» What to produce:
Reproduce exactly, from the data that follows, the line with "sizz (452, 2389)", the line with "FREE shipping on", and every line that lies between them.

» Materials provided:
· · ·

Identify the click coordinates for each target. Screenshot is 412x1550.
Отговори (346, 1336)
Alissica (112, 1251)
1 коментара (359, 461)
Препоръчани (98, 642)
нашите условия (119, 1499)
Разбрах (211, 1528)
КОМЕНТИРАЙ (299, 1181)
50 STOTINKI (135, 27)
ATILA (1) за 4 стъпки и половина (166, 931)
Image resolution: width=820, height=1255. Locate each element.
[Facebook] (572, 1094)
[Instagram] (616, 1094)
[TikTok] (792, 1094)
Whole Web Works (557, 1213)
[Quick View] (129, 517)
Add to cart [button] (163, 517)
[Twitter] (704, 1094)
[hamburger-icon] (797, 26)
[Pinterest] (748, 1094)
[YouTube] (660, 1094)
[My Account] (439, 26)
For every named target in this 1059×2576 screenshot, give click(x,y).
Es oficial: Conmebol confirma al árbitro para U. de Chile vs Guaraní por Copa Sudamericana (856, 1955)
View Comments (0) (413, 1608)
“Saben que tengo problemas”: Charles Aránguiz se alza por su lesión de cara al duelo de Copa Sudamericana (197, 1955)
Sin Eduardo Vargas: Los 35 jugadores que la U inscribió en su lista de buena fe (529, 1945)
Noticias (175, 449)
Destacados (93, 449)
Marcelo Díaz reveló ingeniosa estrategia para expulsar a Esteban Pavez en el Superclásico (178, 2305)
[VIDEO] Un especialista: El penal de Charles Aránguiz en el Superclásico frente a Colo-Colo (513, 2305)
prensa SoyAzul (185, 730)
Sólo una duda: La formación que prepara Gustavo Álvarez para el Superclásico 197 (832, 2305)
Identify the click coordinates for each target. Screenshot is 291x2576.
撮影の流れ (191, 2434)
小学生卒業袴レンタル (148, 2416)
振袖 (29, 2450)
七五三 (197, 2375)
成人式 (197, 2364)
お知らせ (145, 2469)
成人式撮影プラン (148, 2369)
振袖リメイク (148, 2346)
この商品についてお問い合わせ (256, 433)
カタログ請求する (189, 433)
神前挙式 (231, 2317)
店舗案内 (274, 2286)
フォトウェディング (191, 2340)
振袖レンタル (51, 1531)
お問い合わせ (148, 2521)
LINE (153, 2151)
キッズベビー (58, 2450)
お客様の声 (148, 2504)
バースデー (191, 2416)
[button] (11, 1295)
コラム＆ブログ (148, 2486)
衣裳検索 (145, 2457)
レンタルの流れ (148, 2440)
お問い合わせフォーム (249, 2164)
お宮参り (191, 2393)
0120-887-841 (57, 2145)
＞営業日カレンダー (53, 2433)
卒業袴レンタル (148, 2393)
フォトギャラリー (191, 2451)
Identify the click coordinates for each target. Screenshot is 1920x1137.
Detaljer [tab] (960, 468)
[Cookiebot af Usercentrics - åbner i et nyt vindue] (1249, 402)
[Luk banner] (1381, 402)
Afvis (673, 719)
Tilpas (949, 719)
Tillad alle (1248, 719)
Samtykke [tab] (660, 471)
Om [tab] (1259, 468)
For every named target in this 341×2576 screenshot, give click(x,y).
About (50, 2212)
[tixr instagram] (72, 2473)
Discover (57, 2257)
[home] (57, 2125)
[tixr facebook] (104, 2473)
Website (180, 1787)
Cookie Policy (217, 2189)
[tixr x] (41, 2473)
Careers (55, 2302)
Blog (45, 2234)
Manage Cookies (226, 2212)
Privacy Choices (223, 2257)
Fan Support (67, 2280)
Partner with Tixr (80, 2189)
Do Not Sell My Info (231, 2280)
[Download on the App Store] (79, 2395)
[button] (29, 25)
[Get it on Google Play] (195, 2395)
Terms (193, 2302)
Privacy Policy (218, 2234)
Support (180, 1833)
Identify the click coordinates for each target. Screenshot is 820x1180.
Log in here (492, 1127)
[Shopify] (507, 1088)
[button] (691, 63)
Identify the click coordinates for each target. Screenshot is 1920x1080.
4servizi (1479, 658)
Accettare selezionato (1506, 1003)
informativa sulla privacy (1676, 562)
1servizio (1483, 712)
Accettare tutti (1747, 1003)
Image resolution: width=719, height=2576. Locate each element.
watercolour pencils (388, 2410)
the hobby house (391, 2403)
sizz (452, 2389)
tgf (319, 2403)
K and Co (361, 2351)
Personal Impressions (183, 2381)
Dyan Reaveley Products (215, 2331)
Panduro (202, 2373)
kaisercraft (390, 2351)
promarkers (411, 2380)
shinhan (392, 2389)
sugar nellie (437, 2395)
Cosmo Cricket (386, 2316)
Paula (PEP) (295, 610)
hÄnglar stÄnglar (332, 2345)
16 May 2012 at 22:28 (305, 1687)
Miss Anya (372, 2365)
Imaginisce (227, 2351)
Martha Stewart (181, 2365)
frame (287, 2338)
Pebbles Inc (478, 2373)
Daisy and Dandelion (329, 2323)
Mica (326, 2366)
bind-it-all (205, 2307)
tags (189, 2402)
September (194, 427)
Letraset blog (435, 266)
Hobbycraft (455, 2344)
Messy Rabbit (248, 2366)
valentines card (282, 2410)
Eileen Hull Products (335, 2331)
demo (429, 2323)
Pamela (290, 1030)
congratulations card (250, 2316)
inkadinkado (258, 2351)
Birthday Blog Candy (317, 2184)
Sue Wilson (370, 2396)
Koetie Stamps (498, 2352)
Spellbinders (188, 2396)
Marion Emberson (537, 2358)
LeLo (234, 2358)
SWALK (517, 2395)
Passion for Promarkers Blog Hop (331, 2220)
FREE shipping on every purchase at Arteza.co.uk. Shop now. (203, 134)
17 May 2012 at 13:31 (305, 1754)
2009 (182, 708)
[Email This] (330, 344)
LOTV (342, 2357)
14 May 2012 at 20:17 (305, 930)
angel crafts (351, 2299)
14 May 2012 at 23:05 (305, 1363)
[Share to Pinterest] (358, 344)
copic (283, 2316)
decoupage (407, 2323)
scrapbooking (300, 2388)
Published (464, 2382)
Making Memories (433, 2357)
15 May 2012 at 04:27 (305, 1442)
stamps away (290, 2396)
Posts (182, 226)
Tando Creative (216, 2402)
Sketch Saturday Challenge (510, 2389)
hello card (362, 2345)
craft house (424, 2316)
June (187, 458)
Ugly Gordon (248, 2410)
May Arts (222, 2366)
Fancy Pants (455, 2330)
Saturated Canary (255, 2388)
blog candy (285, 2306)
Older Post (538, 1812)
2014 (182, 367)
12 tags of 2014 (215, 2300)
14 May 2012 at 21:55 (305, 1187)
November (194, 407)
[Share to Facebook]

· · ·

» Answer to this exercise:
sizz (452, 2389)
tgf (319, 2403)
K and Co (361, 2351)
Personal Impressions (183, 2381)
Dyan Reaveley Products (215, 2331)
Panduro (202, 2373)
kaisercraft (390, 2351)
promarkers (411, 2380)
shinhan (392, 2389)
sugar nellie (437, 2395)
Cosmo Cricket (386, 2316)
Paula (PEP) (295, 610)
hÄnglar stÄnglar (332, 2345)
16 May 2012 at 22:28 (305, 1687)
Miss Anya (372, 2365)
Imaginisce (227, 2351)
Martha Stewart (181, 2365)
frame (287, 2338)
Pebbles Inc (478, 2373)
Daisy and Dandelion (329, 2323)
Mica (326, 2366)
bind-it-all (205, 2307)
tags (189, 2402)
September (194, 427)
Letraset blog (435, 266)
Hobbycraft (455, 2344)
Messy Rabbit (248, 2366)
valentines card (282, 2410)
Eileen Hull Products (335, 2331)
demo (429, 2323)
Pamela (290, 1030)
congratulations card (250, 2316)
inkadinkado (258, 2351)
Birthday Blog Candy (317, 2184)
Sue Wilson (370, 2396)
Koetie Stamps (498, 2352)
Spellbinders (188, 2396)
Marion Emberson (537, 2358)
LeLo (234, 2358)
SWALK (517, 2395)
Passion for Promarkers Blog Hop (331, 2220)
FREE shipping on every purchase at Arteza.co.uk. Shop now. (203, 134)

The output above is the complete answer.